WORK INSTRUCTIONS
Give the lines of the data starting at the line that contains "Task: Open the Help question mark icon" and ending at the line that contains "This screenshot has height=240, width=424." as a Markdown table with the columns Row and Data line, leaving out blank lines. Include only those lines.

• • • •

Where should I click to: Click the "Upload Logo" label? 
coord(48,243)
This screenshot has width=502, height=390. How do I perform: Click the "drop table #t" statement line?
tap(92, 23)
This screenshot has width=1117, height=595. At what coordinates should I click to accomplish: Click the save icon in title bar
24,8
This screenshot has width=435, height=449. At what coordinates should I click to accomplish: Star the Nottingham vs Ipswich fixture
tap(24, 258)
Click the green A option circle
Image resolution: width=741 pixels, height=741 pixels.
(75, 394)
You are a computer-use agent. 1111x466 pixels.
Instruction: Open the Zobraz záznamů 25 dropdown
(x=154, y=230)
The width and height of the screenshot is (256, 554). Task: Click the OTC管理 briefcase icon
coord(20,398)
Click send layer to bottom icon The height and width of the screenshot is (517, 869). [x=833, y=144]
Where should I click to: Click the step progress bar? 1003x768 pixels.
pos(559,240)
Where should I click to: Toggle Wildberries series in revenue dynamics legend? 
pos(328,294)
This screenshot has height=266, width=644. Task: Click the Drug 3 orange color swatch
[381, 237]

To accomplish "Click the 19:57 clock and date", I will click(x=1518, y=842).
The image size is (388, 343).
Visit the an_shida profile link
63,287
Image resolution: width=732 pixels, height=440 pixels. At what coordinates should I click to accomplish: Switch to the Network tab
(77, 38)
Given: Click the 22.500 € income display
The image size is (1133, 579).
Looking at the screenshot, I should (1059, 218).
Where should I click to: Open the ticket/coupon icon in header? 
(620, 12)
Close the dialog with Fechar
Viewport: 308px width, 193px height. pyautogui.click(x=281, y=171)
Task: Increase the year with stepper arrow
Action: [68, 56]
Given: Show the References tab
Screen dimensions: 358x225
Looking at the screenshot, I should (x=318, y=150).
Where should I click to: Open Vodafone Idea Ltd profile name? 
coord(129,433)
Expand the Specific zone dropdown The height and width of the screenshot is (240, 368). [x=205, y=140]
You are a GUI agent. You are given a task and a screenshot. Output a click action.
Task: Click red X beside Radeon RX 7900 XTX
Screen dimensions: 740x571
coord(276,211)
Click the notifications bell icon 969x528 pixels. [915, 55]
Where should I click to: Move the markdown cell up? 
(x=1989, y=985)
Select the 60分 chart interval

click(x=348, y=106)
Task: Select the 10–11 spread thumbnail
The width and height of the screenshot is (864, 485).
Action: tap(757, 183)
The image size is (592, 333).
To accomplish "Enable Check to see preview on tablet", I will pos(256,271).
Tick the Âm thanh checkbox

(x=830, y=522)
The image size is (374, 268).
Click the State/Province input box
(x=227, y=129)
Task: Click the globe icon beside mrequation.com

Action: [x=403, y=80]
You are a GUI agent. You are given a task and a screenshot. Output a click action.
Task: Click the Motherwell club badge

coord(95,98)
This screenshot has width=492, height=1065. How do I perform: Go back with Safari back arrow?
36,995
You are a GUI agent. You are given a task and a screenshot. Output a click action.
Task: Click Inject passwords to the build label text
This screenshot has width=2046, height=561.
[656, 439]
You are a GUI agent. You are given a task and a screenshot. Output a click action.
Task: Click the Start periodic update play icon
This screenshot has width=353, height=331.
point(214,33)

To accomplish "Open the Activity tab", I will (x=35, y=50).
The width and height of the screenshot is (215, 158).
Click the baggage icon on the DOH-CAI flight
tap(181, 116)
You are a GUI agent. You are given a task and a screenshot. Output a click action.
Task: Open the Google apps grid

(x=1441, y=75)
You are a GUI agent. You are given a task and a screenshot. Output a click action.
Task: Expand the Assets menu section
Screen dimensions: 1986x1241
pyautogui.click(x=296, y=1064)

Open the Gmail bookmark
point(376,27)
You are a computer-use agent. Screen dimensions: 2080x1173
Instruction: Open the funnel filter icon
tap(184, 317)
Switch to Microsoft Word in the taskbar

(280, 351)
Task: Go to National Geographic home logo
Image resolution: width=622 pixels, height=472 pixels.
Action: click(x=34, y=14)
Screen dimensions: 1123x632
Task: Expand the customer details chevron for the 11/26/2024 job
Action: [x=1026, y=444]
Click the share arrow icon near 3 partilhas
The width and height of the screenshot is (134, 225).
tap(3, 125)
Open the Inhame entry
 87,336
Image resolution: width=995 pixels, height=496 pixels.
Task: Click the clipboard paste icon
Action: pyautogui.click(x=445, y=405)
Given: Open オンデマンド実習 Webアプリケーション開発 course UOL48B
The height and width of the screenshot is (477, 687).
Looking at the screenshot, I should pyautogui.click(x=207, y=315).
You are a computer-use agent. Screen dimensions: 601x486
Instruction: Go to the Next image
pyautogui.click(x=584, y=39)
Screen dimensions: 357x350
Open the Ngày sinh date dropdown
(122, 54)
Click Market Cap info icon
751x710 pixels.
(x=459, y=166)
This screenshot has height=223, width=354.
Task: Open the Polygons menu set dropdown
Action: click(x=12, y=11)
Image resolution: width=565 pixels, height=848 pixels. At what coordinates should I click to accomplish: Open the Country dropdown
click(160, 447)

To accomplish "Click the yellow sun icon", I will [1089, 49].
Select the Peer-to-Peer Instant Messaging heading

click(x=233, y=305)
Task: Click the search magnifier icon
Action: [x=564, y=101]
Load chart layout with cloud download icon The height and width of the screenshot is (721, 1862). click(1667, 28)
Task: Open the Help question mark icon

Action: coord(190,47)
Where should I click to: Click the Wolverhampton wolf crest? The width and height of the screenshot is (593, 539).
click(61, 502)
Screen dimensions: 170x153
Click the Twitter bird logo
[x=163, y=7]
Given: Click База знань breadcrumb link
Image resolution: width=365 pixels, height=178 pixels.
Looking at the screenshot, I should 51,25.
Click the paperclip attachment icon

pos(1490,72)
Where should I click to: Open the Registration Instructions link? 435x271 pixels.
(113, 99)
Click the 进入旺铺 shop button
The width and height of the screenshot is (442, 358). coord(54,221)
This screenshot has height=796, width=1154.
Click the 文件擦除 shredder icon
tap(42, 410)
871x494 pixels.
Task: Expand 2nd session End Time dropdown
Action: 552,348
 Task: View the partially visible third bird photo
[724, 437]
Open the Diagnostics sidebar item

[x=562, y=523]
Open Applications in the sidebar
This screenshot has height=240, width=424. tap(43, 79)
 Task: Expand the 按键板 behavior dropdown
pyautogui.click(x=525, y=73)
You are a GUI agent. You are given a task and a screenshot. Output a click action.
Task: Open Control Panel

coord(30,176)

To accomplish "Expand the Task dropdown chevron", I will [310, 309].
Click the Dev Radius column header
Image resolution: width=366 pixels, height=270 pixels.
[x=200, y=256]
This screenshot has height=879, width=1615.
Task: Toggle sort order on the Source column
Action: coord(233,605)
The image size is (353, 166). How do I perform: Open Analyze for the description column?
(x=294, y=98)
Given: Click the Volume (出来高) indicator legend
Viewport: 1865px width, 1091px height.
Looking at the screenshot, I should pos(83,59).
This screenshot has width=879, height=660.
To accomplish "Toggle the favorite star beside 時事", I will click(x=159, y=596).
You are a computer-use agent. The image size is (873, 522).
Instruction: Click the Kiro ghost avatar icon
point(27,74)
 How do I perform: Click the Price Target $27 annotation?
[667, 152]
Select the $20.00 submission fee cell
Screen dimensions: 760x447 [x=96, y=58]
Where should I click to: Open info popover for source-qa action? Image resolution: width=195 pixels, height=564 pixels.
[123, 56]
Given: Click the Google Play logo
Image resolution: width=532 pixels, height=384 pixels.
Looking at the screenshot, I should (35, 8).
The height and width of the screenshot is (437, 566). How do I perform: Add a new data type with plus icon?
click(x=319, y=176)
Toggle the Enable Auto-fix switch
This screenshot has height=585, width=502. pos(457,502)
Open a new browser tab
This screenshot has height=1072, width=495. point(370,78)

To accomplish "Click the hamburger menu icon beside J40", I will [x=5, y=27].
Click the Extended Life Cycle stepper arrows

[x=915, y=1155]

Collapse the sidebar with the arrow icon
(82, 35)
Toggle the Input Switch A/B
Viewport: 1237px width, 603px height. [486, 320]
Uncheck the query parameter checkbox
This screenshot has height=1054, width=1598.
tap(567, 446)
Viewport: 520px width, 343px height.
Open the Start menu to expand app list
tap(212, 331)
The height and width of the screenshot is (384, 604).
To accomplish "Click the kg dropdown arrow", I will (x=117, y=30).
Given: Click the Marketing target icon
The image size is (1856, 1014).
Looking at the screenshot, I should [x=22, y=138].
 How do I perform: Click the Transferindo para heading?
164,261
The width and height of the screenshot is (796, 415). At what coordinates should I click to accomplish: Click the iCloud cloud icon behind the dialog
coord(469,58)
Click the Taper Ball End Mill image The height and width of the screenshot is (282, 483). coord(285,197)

• • • •

RESPONSE
| Row | Data line |
|---|---|
| 1 | Task: Open the Help question mark icon |
| 2 | Action: coord(190,47) |
| 3 | Where should I click to: Click the Wolverhampton wolf crest? The width and height of the screenshot is (593, 539). |
| 4 | click(61, 502) |
| 5 | Screen dimensions: 170x153 |
| 6 | Click the Twitter bird logo |
| 7 | [x=163, y=7] |
| 8 | Given: Click База знань breadcrumb link |
| 9 | Image resolution: width=365 pixels, height=178 pixels. |
| 10 | Looking at the screenshot, I should 51,25. |
| 11 | Click the paperclip attachment icon |
| 12 | pos(1490,72) |
| 13 | Where should I click to: Open the Registration Instructions link? 435x271 pixels. |
| 14 | (113, 99) |
| 15 | Click the 进入旺铺 shop button |
| 16 | The width and height of the screenshot is (442, 358). coord(54,221) |
| 17 | This screenshot has height=796, width=1154. |
| 18 | Click the 文件擦除 shredder icon |
| 19 | tap(42, 410) |
| 20 | 871x494 pixels. |
| 21 | Task: Expand 2nd session End Time dropdown |
| 22 | Action: 552,348 |
| 23 |  Task: View the partially visible third bird photo |
| 24 | [724, 437] |
| 25 | Open the Diagnostics sidebar item |
| 26 | [x=562, y=523] |
| 27 | Open Applications in the sidebar |
| 28 | This screenshot has height=240, width=424. tap(43, 79) |